ЗАДАНИЕ -
Перепишите без изменений отрывок из воспоминаний о беседе со Свиридовым от «Хотя Мариенгофа на» до «она не была.» включительно.

ФРАГМЕНТ ДЛЯ ЧТЕНИЯ -
##############################

И когда я ответил: “Есенин”, Георгий Васильевич очень изумился и потом довольно долго рассматривал изображение. Его поразило, как неузнаваем стал поэт после смерти (по ходу разговора он еще не раз к этому вернется).

Хотя Мариенгофа на фотографии не было, речь почему-то зашла о нем, и Свиридов сказал:

— Я знал его. Когда мы жили в Комарове рядом с Дмитрием Дмитриевичем <Шостаковичем>, по вечерам мы бывали у него, там же бывал и Мариенгоф. Он писал пьесы. Это был, по-моему, человек-неудачник, ибо пьесы его никогда <имеются в виду 1940— 50-е годы> не ставились — какую бы пьесу он ни написал, поставлена она не была.

По ассоциации возникло имя Шершеневича, и я прочел его двустишие:

 

Мы — коробейники счастья,

Кустари задушевных строк...

 

— А вы знаете, это — неплохо...

Потом Свиридов опять попросил дать ему фото “У гроба Есенина” и стал вновь внимательно вглядываться в лица. Среди них он распознал двух знакомых и старался вспомнить, кто же они. Одного из них — второго справа — он как будто бы узнал и назвал его:

— Это Семен Полоцкий. В начале пятидесятых годов, когда я писал оперетту (в Ленинграде), этот Сема писал для нее стихи. Был он человек достойный, жил трудно, умер от туберкулеза.

Потом, обращаясь к Эльзе Густавовне, которая к тому времени присоеди­нилась к нам:

— Ты знаешь — живой Рубцов очень похож на мертвого Есенина.

И сразу же после этого:

— Когда я приехал в Ленинград, смерть Есенина еще не забылась. И тогда ходили упорные разговоры о том, что Есенин не повесился, ибо на веревке не было петли. У меня даже был знакомый, хранивший кусок этой веревки. Вообще, все это — дело темное.

Затем я дал композитору книгу Клюева и критика Павла Медведева “Сергей Есенин” (Л.: Прибой, 1927), состоящую из клюевского “Плача о Сергее Есенине” и статьи критика “Пути и перепутья Сергея Есенина”. Он разглядывал и просматривал ее (как прежде фотографии) очень внимательно. Начал со статьи Медведева, отдельные места которой даже были прочитаны вслух. Потом открыл “Плач” Клюева и, сказав: “Какие прекрасные слова!”, также вслух прочел эпиграф к произведению:

 

Мы свое отбаяли до срока —

Журавли, застигнутые вьюгой.

Нам в отлет на родине далекой

Зимний бор звенит своей кольчугой.

 

И тут же вернулся к словам Кожинова, которыми начал нашу беседу:

— Я не понимаю, почему Кожинов считает Тряпкина выше Клюева. Ведь он же умный человек!

Я предположил, что, может быть, стихи Клюева просто не нравятся Вадиму Валериановичу, — ну, не по вкусу, и все тут. Георгий Васильевич хотя и согласился, но оттенок сомнения в его голосе так и не исчез.

##############################

СПИСОК СТРОК -

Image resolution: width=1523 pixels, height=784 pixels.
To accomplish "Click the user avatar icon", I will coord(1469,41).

##############################

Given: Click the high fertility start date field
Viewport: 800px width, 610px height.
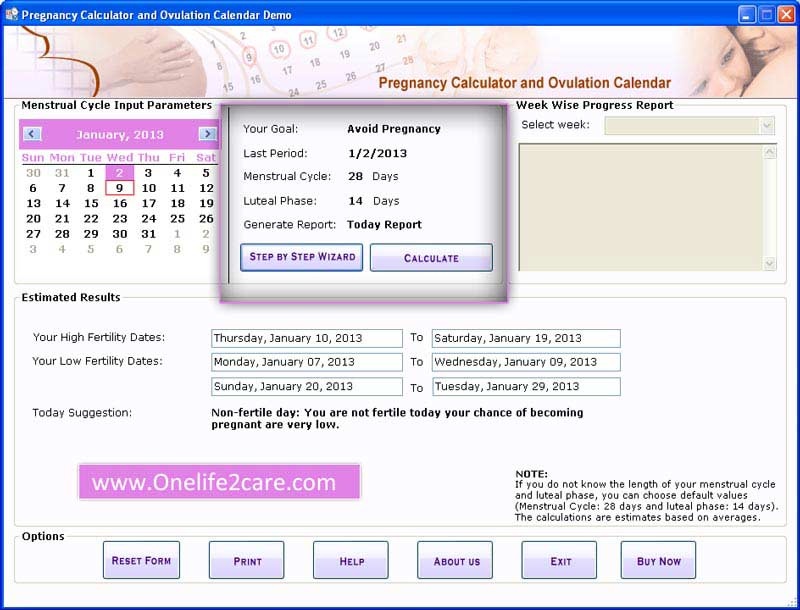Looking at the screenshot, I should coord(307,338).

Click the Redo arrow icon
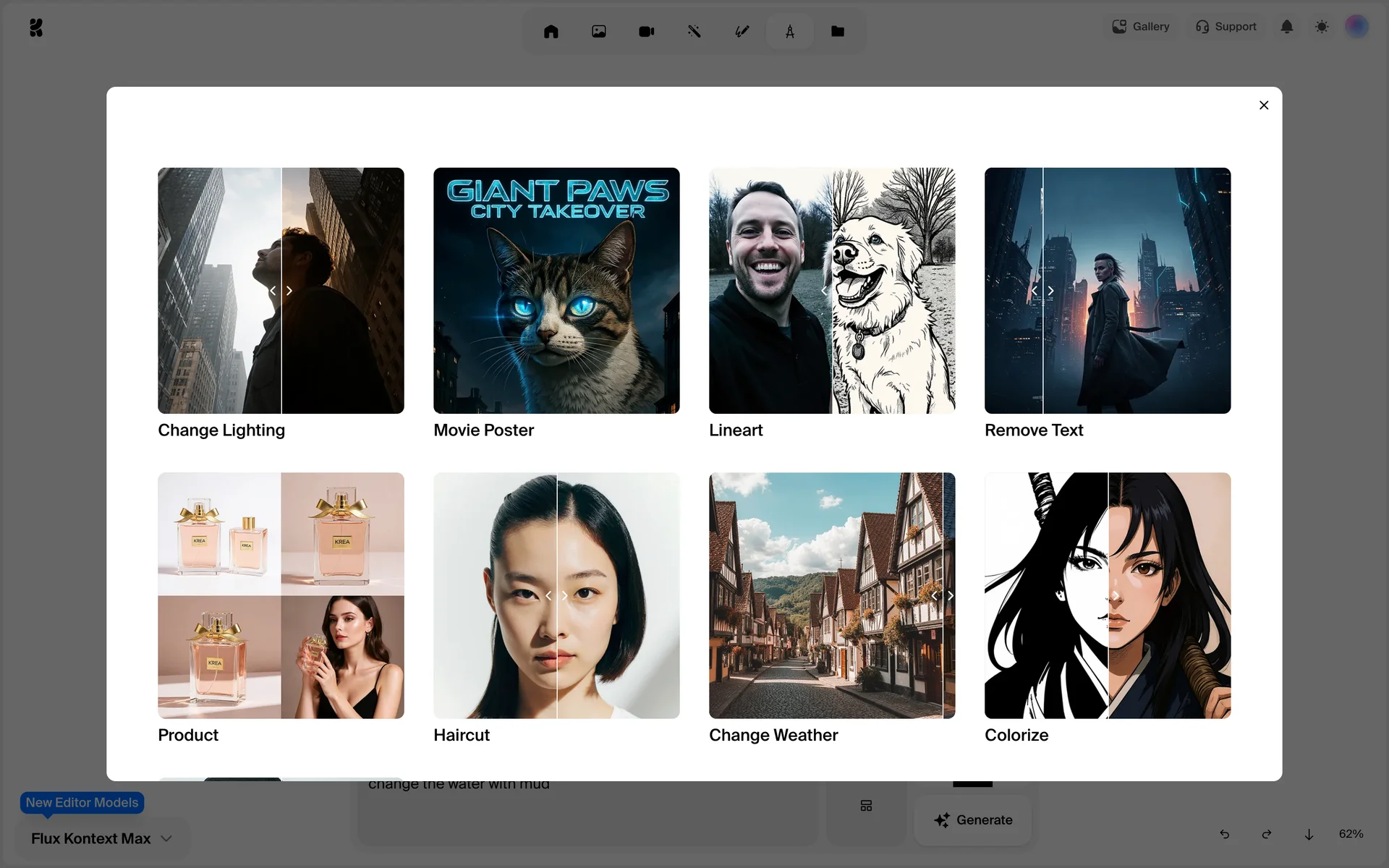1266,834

##############################

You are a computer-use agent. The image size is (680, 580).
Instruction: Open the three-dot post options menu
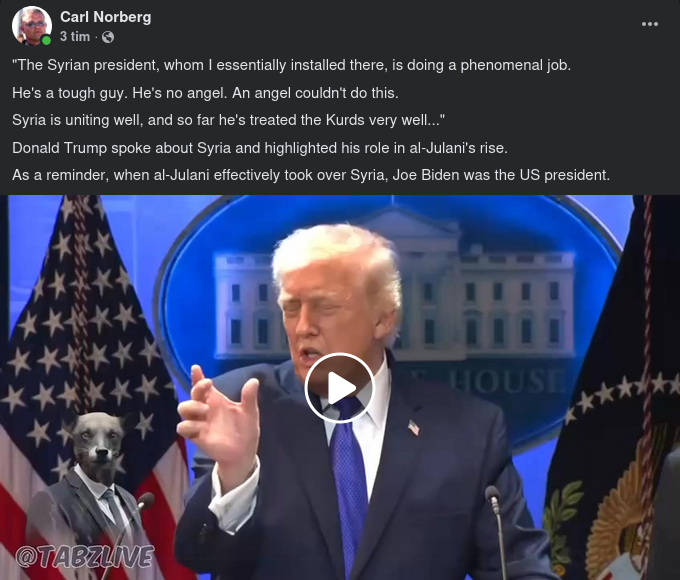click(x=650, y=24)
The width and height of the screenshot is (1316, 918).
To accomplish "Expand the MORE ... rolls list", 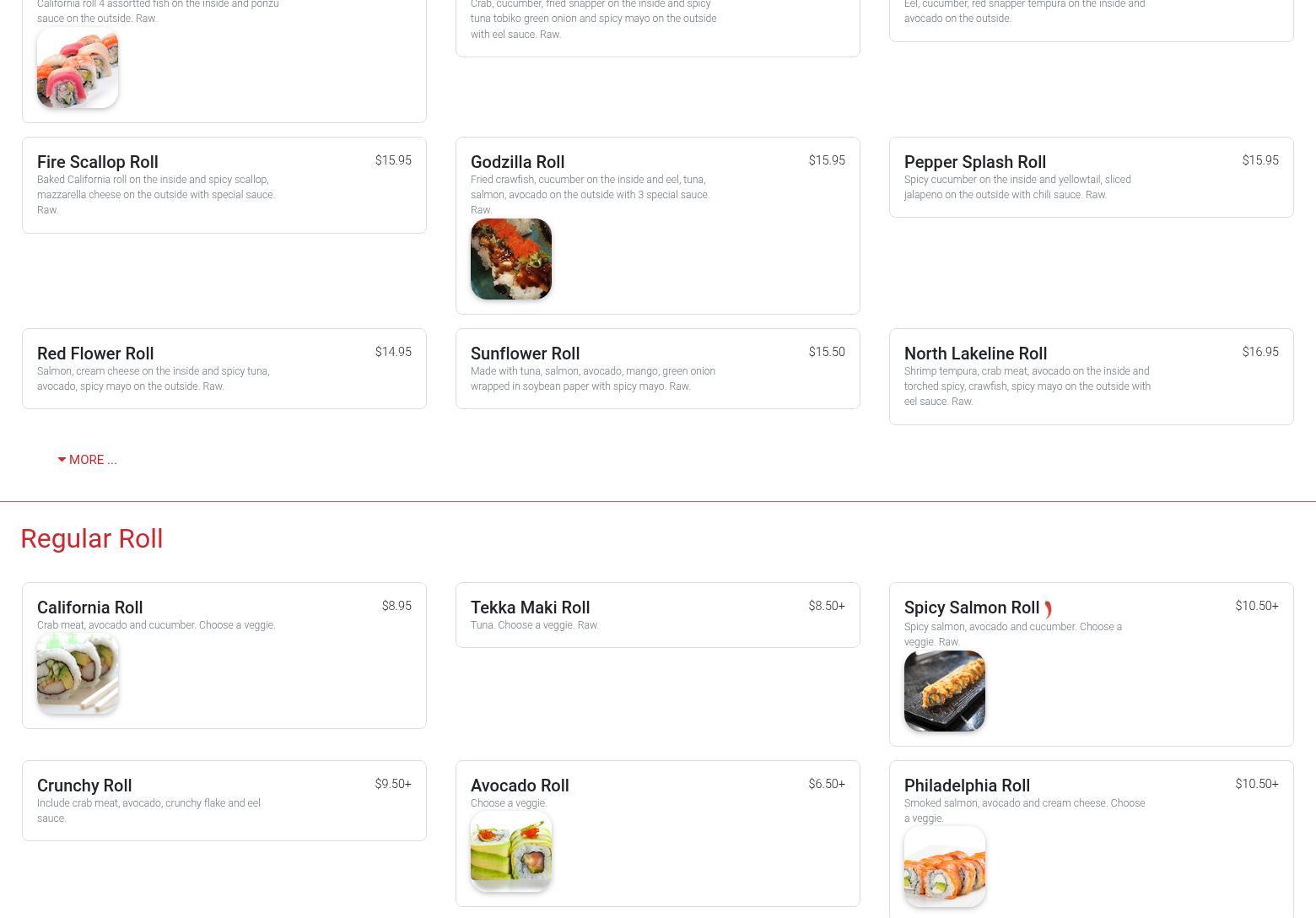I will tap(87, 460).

##############################

РЕШЕНИЕ ЗАДАЧИ -
Хотя Мариенгофа на фотографии не было, речь почему-то зашла о нем, и Свиридов сказал:

— Я знал его. Когда мы жили в Комарове рядом с Дмитрием Дмитриевичем <Шостаковичем>, по вечерам мы бывали у него, там же бывал и Мариенгоф. Он писал пьесы. Это был, по-моему, человек-неудачник, ибо пьесы его никогда <имеются в виду 1940— 50-е годы> не ставились — какую бы пьесу он ни написал, поставлена она не была.